Diversifying Spatial-Temporal Perception for Video Domain Generalization

Authors: Kun-Yu Lin, Jia-Run Du, Yipeng Gao, Jiaming Zhou, Wei-Shi Zheng

NeurIPS 2023 | Conference PDF | Archive PDF | Plain Text | LLM Run Details

Reproducibility Variable Result LLM Response
Research Type Experimental Extensive experiments on three benchmarks of different types demonstrate the effectiveness and versatility of our approach.
Researcher Affiliation Academia 1School of Computer Science and Engineering, Sun Yat-sen University, China 2Key Laboratory of Machine Intelligence and Advanced Computing, Ministry of Education, China
Pseudocode No The paper does not contain structured pseudocode or algorithm blocks.
Open Source Code Yes The code is released at https://github.com/Kunyu Lin/STDN/.
Open Datasets Yes UCF-HMDB is the most widely used benchmark for cross-domain video classification [15, 18], which contains 3,809 videos of 12 overlapping sport categories shared by UCF101 [94] and HMDB51 [95]. EPIC-Kitchens-DG is a cross-scene egocentric action recognition benchmark, which consists of 10,094 videos across 8 egocentric action classes from three domains (scenes), following Munro et al. [49]. Jester-DG is a cross-domain hand gesture recognition benchmark. We select videos from the Jester dataset [97] and construct two domains following Pan et al. [19].

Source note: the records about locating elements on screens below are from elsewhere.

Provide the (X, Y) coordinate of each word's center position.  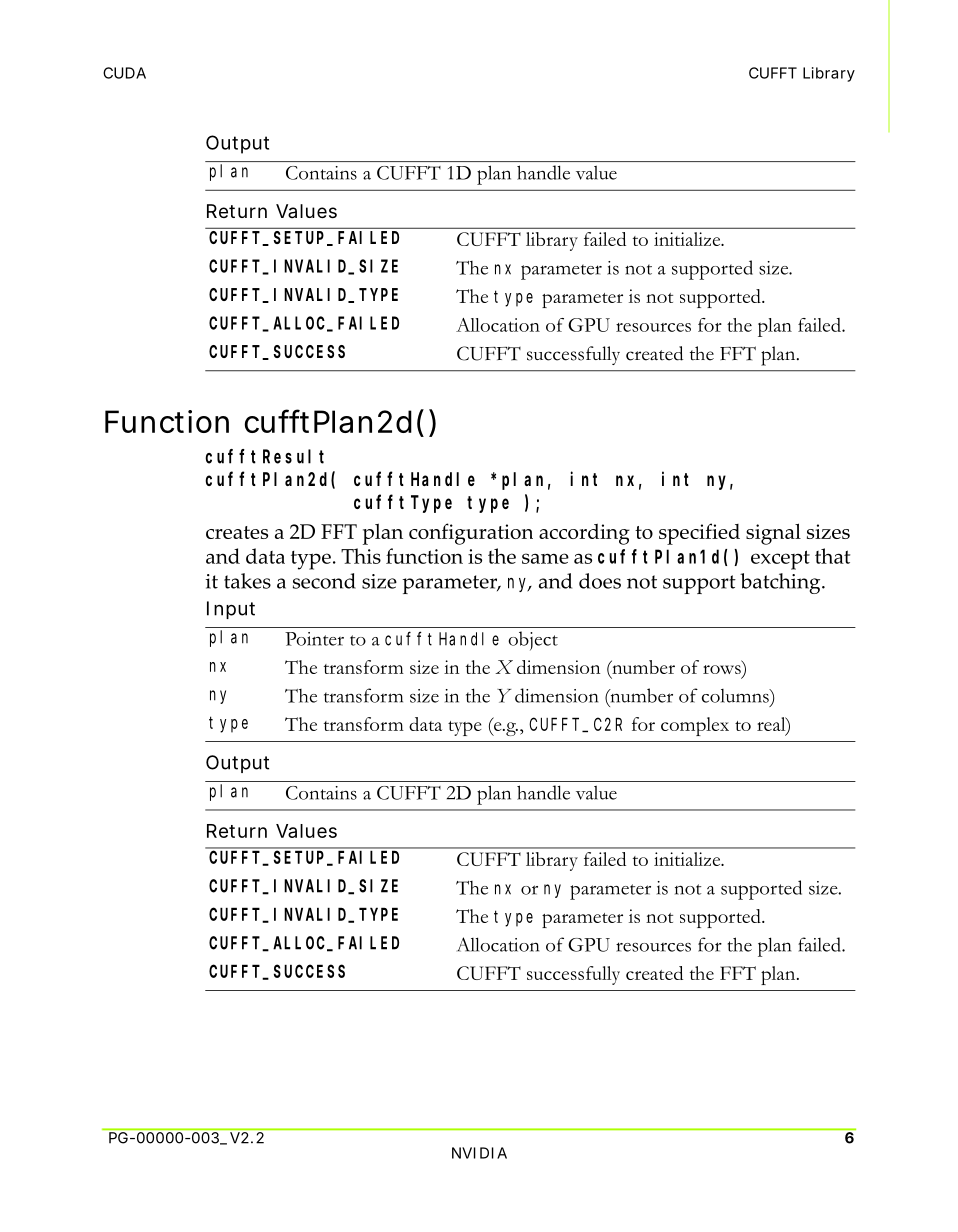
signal (773, 534)
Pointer (314, 639)
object (533, 641)
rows (723, 669)
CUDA (124, 73)
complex (695, 726)
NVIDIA (479, 1153)
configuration (471, 534)
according (584, 534)
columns (736, 696)
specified (699, 534)
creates (237, 532)
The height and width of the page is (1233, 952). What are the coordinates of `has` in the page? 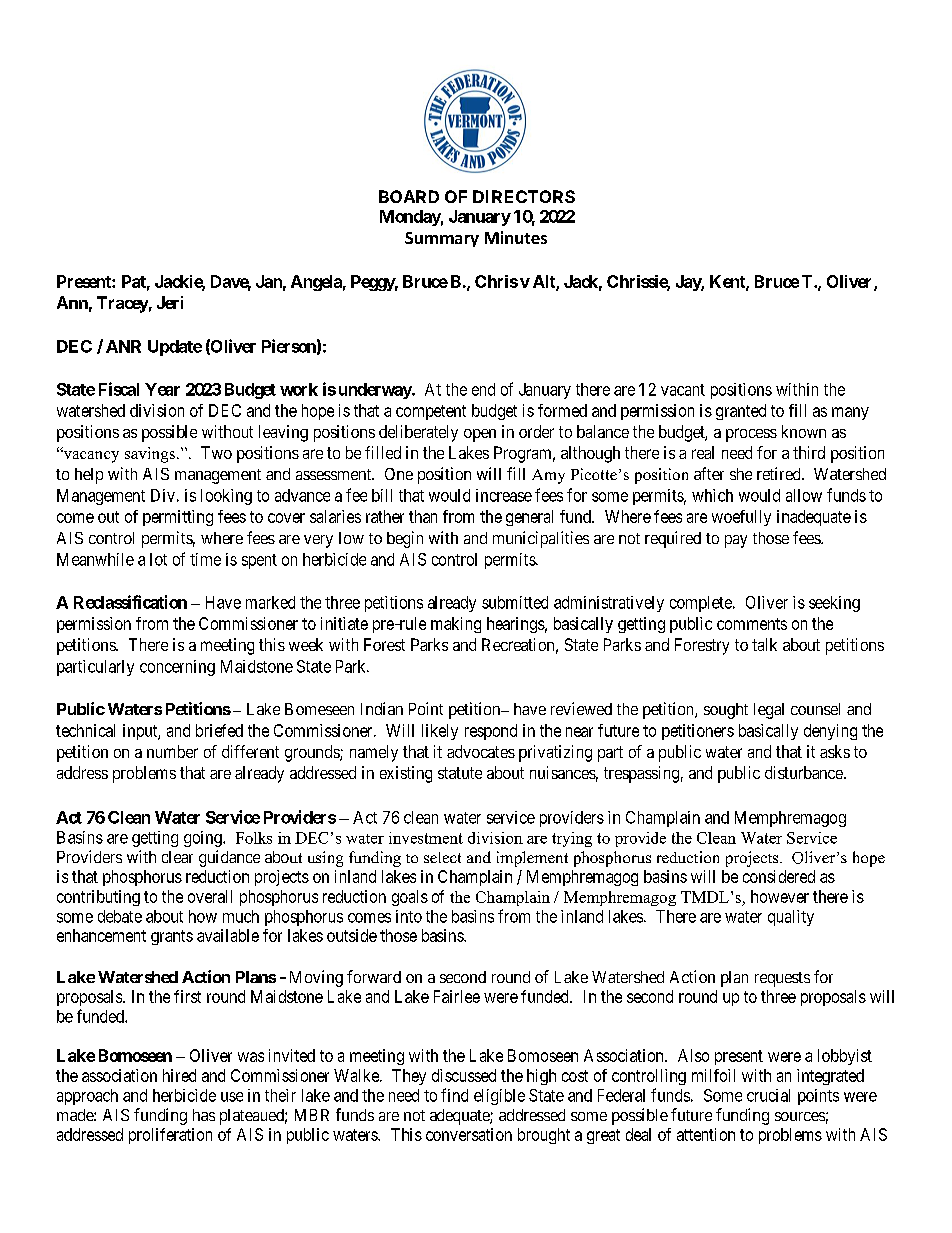 It's located at (204, 1115).
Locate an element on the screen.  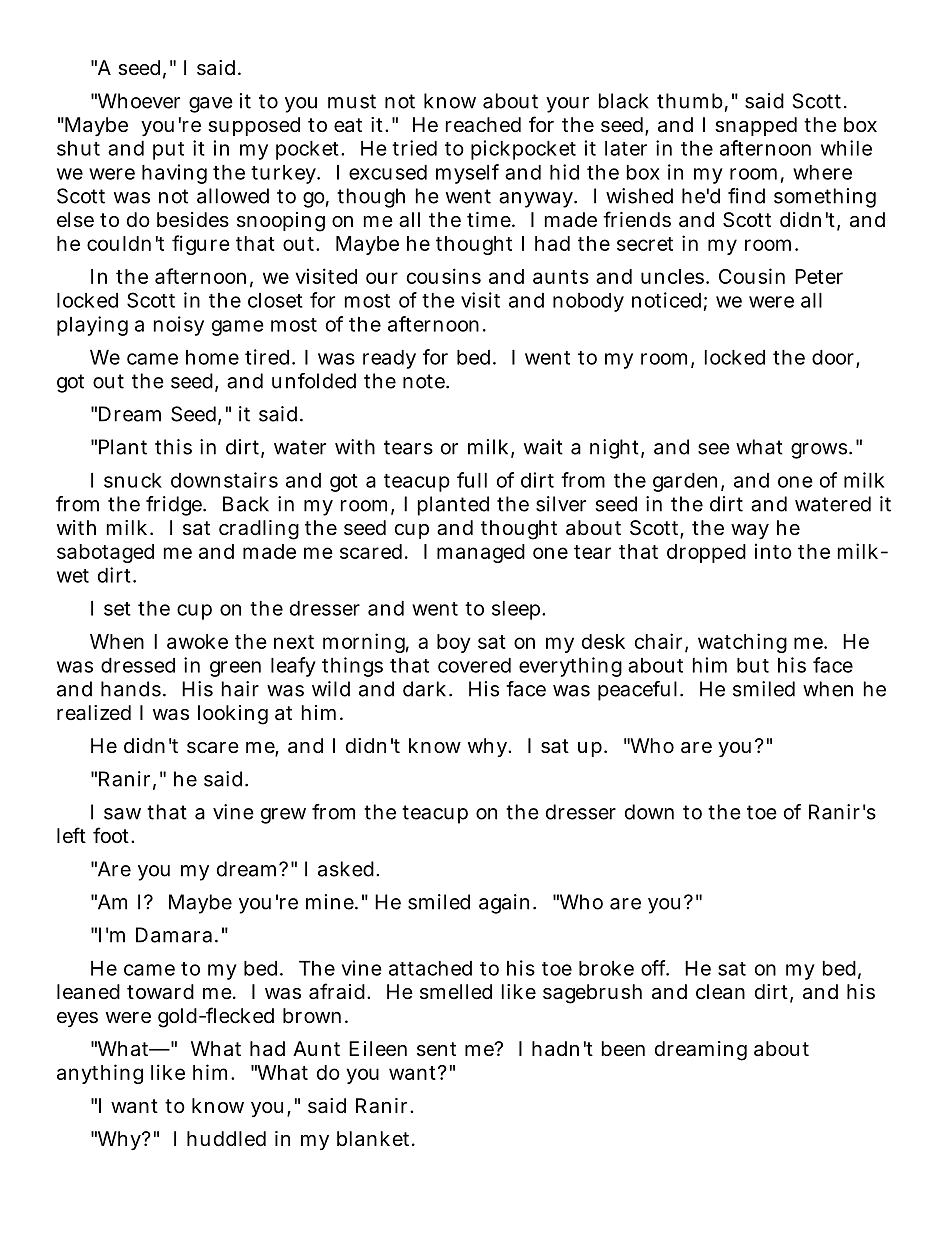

Dataset Splits Yes We split the source video set into training and validation sets following previous source validation protocols [25, 15], i.e., a reasonable in-domain model selection scheme for better generalization ability in unseen target domains.

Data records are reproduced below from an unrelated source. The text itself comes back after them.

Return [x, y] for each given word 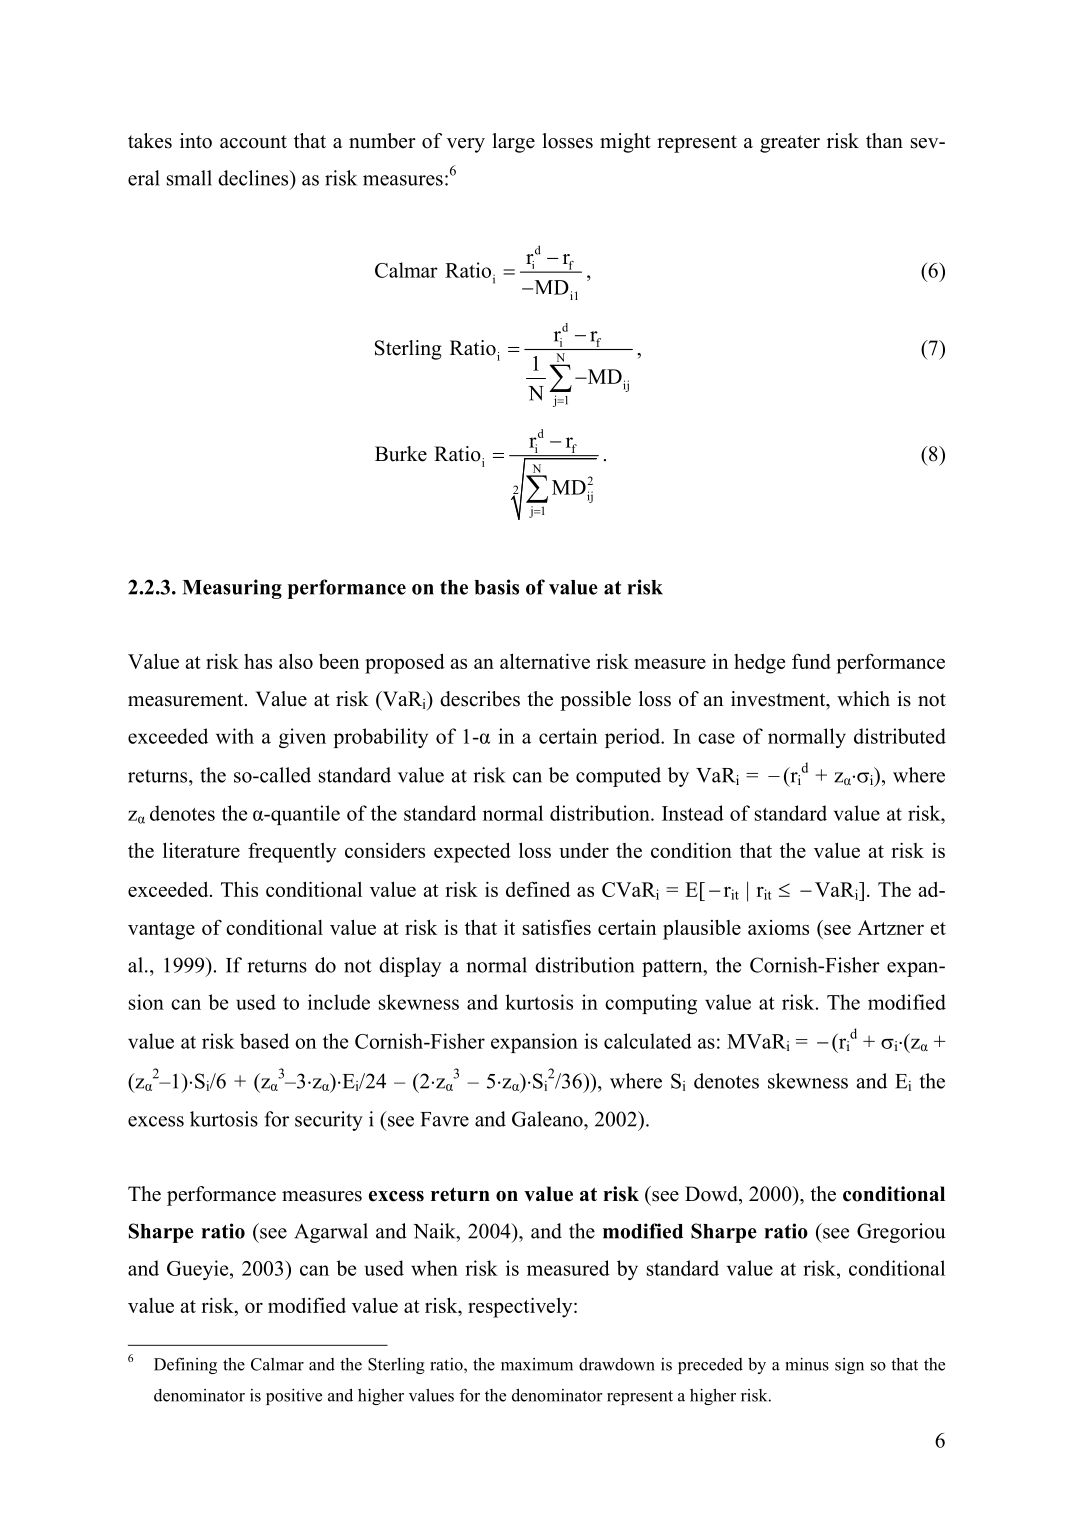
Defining [185, 1366]
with [235, 736]
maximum [537, 1364]
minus [807, 1364]
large [513, 143]
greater [790, 144]
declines [254, 178]
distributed [900, 736]
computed [618, 777]
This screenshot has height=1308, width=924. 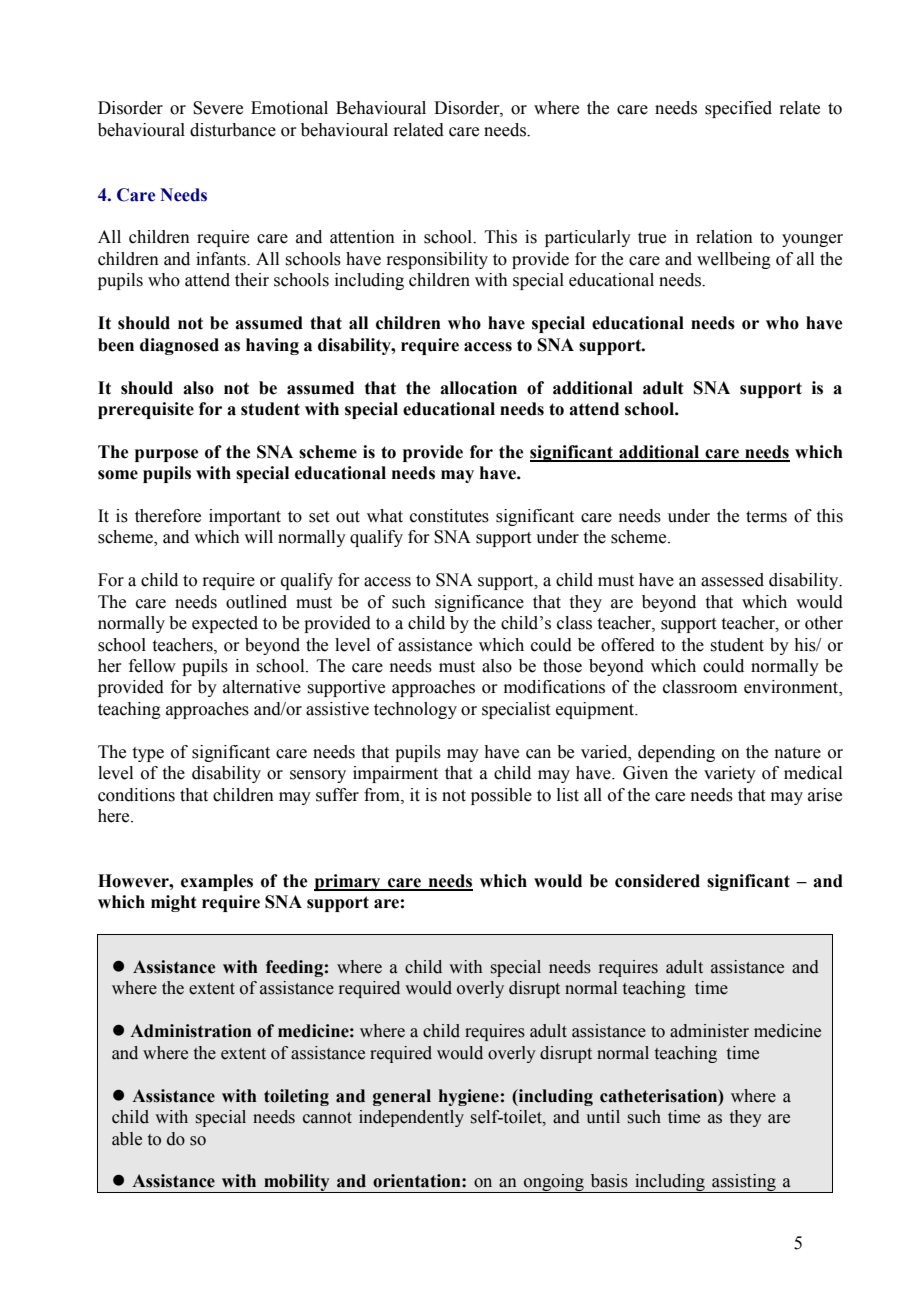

Hardware Specification Yes All experiments are conducted by Py Torch [99] with four NVIDIA GTX 1080Ti GPUs.
Software Dependencies No The paper mentions 'Py Torch' but does not provide specific version numbers for software dependencies.

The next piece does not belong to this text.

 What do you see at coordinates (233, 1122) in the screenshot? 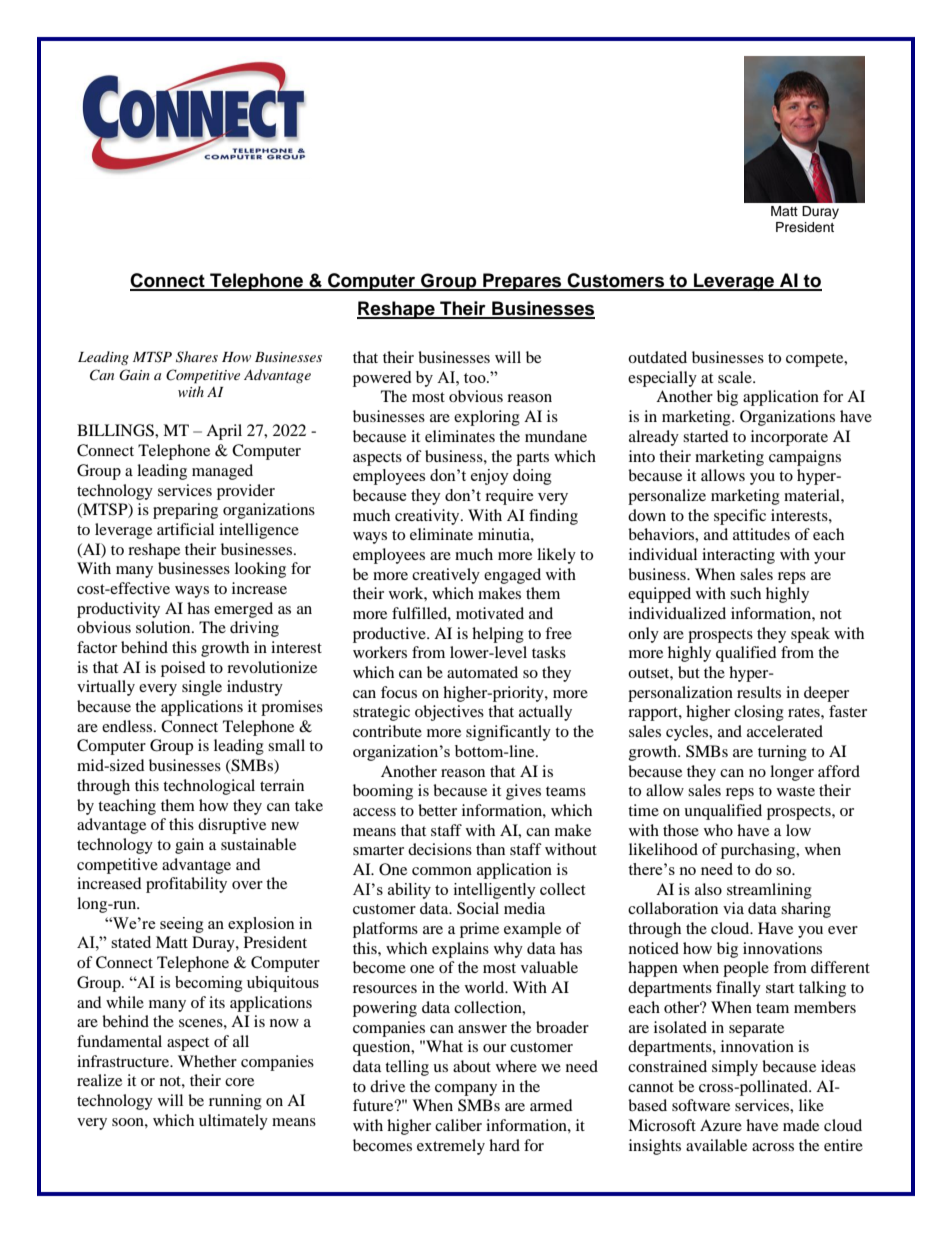
I see `ultimately` at bounding box center [233, 1122].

Experiment Setup Yes We take N = 5 frames for each video for temporal modeling. We set K = 4, τ = 0.5, Ds = 192 and Dt = 256. F( ) is a linear classifier and Frel( ) is an MLP classifier. All parameters are optimized using mini-batch SGD with a batch size of 32, a momentum of 0.9, a learning rate of 1e-3 and a weight decay of 5e-4. By default, the trade-off hyperparameters are set as λent = 0.1 and λrel = 0.5.